═════ Material provided ═════
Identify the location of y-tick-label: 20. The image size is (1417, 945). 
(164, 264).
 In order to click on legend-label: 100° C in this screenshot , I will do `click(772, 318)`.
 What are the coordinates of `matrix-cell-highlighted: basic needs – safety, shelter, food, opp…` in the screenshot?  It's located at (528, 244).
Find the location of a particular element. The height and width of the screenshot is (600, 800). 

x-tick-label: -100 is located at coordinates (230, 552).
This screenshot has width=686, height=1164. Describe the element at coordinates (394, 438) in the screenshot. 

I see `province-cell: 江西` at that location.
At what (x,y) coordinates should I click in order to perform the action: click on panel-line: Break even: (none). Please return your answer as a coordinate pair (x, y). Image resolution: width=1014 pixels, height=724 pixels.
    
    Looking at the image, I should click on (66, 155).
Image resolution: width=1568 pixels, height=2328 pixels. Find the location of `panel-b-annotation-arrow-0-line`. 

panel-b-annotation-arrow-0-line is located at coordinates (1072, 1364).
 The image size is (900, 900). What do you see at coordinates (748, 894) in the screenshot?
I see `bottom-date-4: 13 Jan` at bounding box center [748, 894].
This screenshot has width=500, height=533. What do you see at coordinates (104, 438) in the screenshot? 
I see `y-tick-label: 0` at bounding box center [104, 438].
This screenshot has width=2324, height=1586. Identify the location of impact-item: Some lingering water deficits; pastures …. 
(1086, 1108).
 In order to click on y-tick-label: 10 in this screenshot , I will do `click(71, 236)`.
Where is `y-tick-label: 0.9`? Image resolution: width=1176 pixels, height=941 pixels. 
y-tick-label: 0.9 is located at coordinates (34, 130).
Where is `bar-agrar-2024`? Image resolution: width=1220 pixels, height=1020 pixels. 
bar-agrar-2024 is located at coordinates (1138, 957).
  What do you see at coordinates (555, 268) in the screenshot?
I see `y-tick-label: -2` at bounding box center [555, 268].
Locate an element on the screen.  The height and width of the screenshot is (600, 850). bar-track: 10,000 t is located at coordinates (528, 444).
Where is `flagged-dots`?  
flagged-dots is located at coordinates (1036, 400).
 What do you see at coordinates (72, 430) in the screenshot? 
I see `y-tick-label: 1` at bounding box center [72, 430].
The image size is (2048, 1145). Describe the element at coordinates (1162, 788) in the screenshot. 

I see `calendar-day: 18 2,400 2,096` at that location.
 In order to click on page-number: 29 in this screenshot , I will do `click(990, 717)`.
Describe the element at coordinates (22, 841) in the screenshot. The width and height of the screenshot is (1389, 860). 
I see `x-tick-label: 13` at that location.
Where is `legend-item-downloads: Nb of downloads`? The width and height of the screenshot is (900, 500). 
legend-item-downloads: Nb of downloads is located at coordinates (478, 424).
═════
## What is needed:
Rewrite the entries from the line containing "In order to click on legend-label: 100°" through the line containing "center [748, 894].", changing "Image resolution" to "Screen resolution" and keeping everything else the same.

## Finished task:
 In order to click on legend-label: 100° C in this screenshot , I will do `click(772, 318)`.
 What are the coordinates of `matrix-cell-highlighted: basic needs – safety, shelter, food, opp…` in the screenshot?  It's located at (528, 244).
Find the location of a particular element. The height and width of the screenshot is (600, 800). 

x-tick-label: -100 is located at coordinates (230, 552).
This screenshot has width=686, height=1164. Describe the element at coordinates (394, 438) in the screenshot. 

I see `province-cell: 江西` at that location.
At what (x,y) coordinates should I click in order to perform the action: click on panel-line: Break even: (none). Please return your answer as a coordinate pair (x, y). Screen resolution: width=1014 pixels, height=724 pixels.
    
    Looking at the image, I should click on (66, 155).
Screen resolution: width=1568 pixels, height=2328 pixels. Find the location of `panel-b-annotation-arrow-0-line`. 

panel-b-annotation-arrow-0-line is located at coordinates (1072, 1364).
 The image size is (900, 900). What do you see at coordinates (748, 894) in the screenshot?
I see `bottom-date-4: 13 Jan` at bounding box center [748, 894].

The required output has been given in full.